*Try it:*
Images excluded, return every record exactly as it reads.

Dataset items:
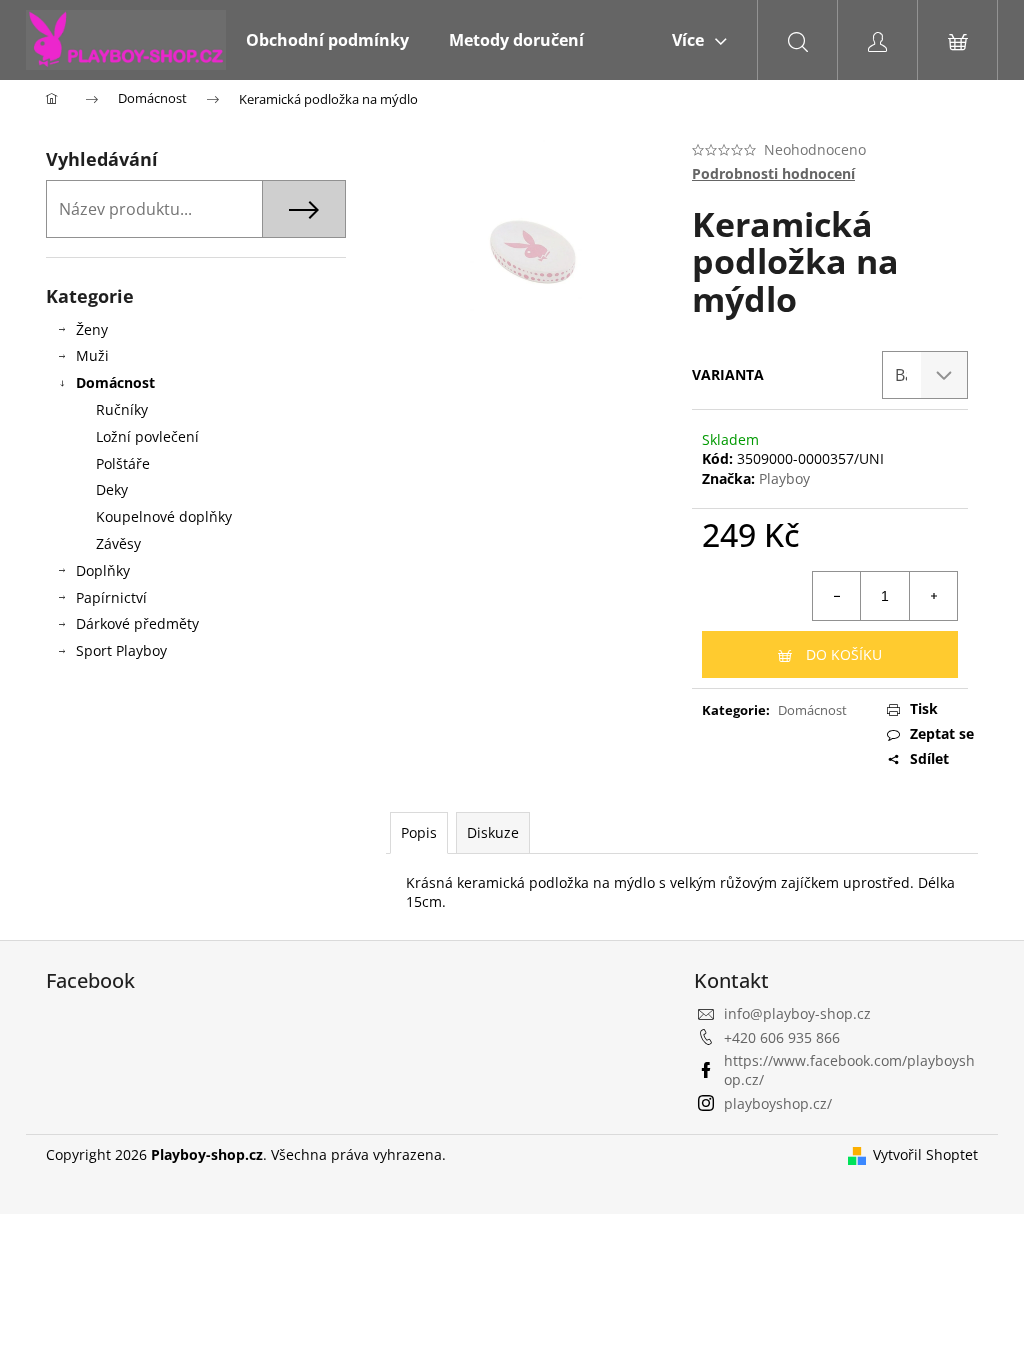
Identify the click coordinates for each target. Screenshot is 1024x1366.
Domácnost (115, 382)
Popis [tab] (419, 832)
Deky (112, 489)
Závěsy (118, 543)
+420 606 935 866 (782, 1037)
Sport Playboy (121, 650)
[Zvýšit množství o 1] (933, 596)
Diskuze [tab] (493, 832)
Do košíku (844, 654)
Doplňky (103, 570)
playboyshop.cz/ (778, 1103)
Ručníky (122, 409)
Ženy (92, 329)
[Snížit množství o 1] (837, 596)
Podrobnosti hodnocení (773, 173)
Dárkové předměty (137, 623)
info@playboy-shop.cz (797, 1013)
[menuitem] (327, 40)
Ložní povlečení (147, 436)
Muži (92, 355)
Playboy (784, 478)
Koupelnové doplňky (164, 516)
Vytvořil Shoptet (925, 1154)
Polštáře (123, 463)
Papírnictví (111, 597)
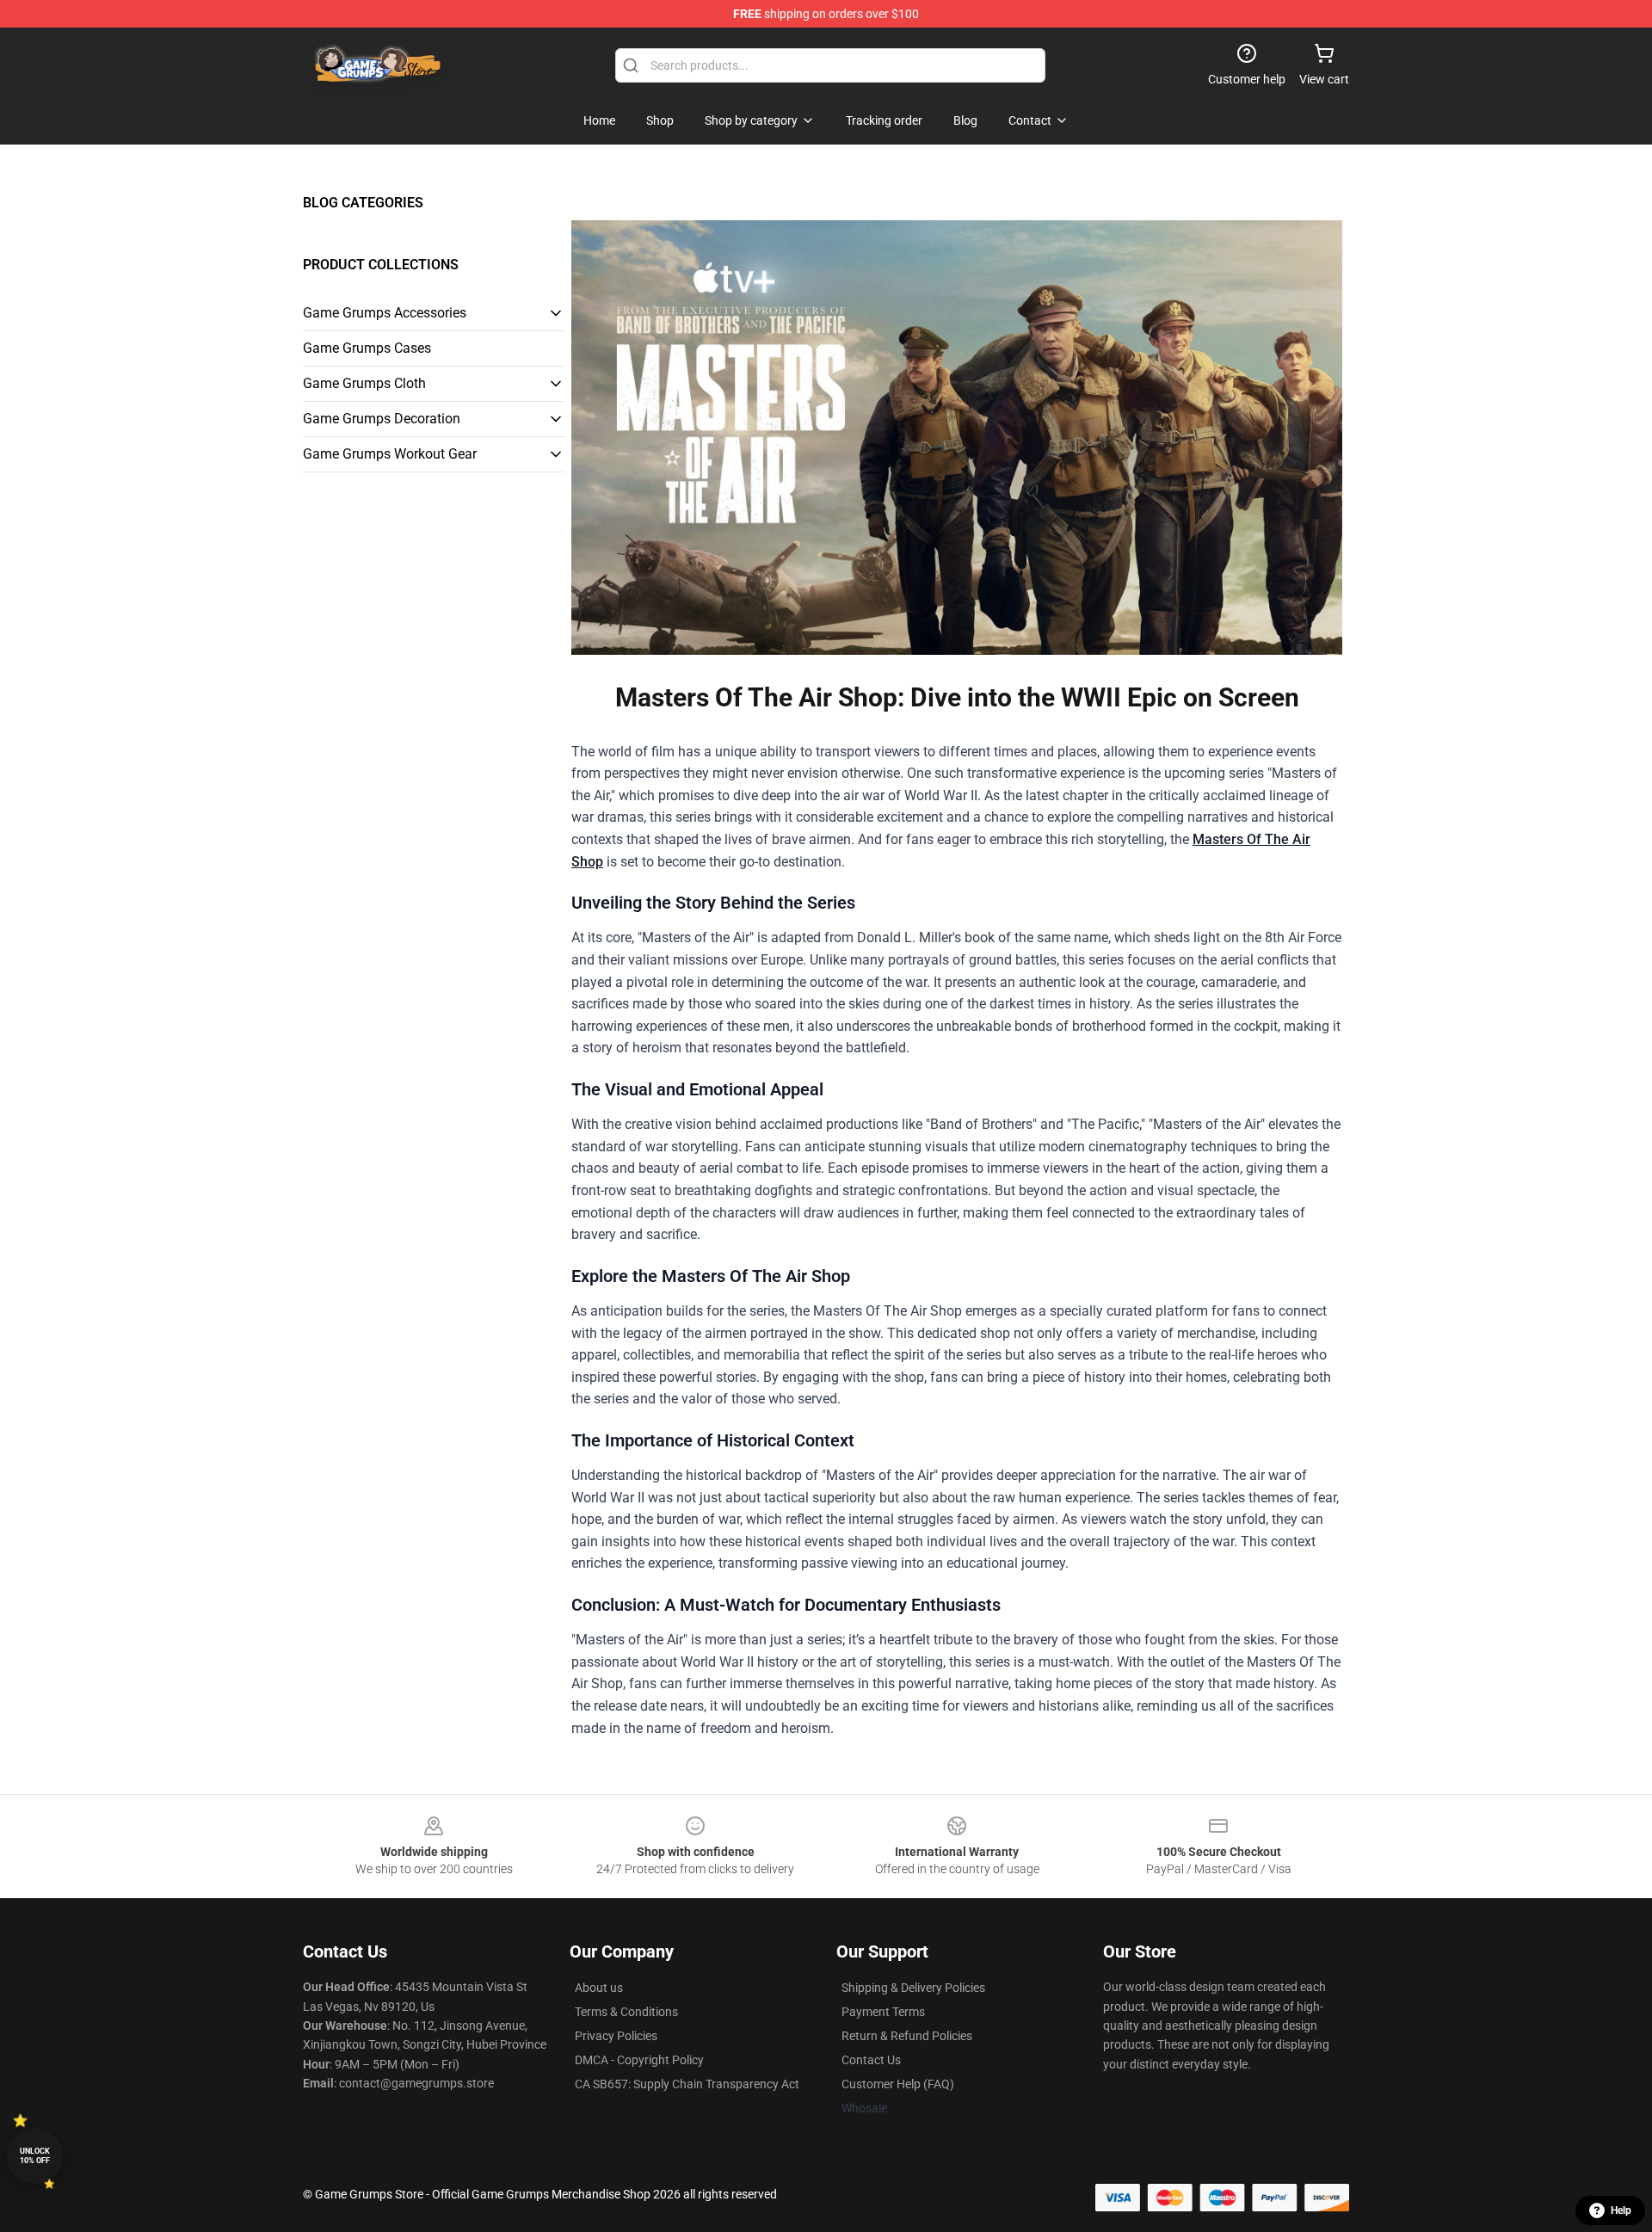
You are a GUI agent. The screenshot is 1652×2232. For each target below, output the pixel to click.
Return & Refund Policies (906, 2036)
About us (599, 1988)
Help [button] (1621, 2210)
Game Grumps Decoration (381, 418)
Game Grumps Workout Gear (390, 454)
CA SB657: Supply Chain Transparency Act (687, 2084)
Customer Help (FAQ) (897, 2084)
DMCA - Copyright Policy (639, 2060)
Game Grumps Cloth (364, 383)
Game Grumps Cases (367, 348)
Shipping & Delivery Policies (913, 1988)
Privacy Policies (616, 2036)
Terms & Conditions (626, 2012)
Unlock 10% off (35, 2156)
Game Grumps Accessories (384, 313)
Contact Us (871, 2060)
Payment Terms (883, 2012)
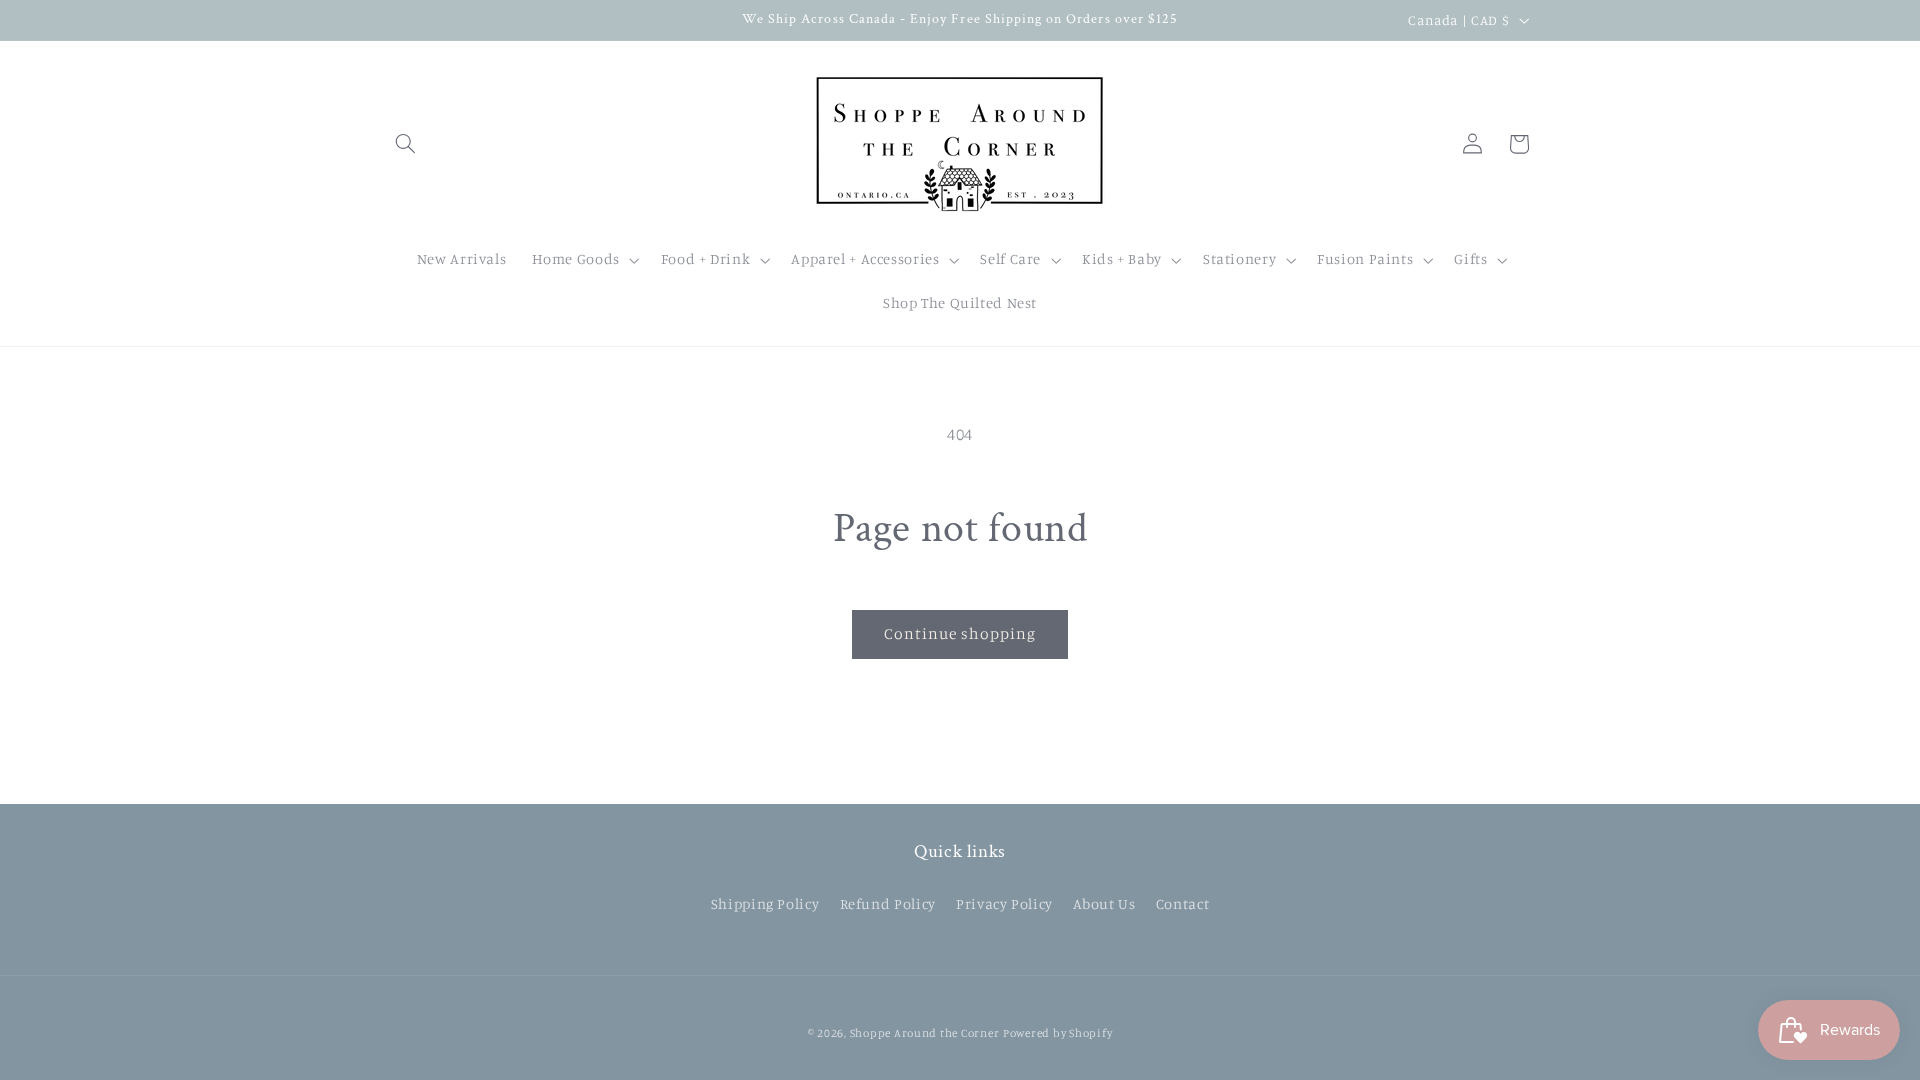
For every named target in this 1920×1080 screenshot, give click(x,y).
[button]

*Exercise answer:*
Identify the click coordinates for each target. Screenshot is 1024x1366.
Domácnost (115, 382)
Popis [tab] (419, 832)
Deky (112, 489)
Závěsy (118, 543)
+420 606 935 866 (782, 1037)
Sport Playboy (121, 650)
[Zvýšit množství o 1] (933, 596)
Diskuze [tab] (493, 832)
Do košíku (844, 654)
Doplňky (103, 570)
playboyshop.cz/ (778, 1103)
Ručníky (122, 409)
Ženy (92, 329)
[Snížit množství o 1] (837, 596)
Podrobnosti hodnocení (773, 173)
Dárkové předměty (137, 623)
info@playboy-shop.cz (797, 1013)
[menuitem] (327, 40)
Ložní povlečení (147, 436)
Muži (92, 355)
Playboy (784, 478)
Koupelnové doplňky (164, 516)
Vytvořil Shoptet (925, 1154)
Polštáře (123, 463)
Papírnictví (111, 597)
You are a GUI agent. The screenshot is 1652×2232. For each target below, output the pixel to click.
Return & Refund Policies (906, 2036)
About us (599, 1988)
Help [button] (1621, 2210)
Game Grumps Decoration (381, 418)
Game Grumps Workout Gear (390, 454)
CA SB657: Supply Chain Transparency Act (687, 2084)
Customer Help (FAQ) (897, 2084)
DMCA - Copyright Policy (639, 2060)
Game Grumps Cloth (364, 383)
Game Grumps Cases (367, 348)
Shipping & Delivery Policies (913, 1988)
Privacy Policies (616, 2036)
Terms & Conditions (626, 2012)
Unlock 10% off (35, 2156)
Game Grumps Accessories (384, 313)
Contact Us (871, 2060)
Payment Terms (883, 2012)
For every named target in this 1920×1080 screenshot, give click(x,y).
[button]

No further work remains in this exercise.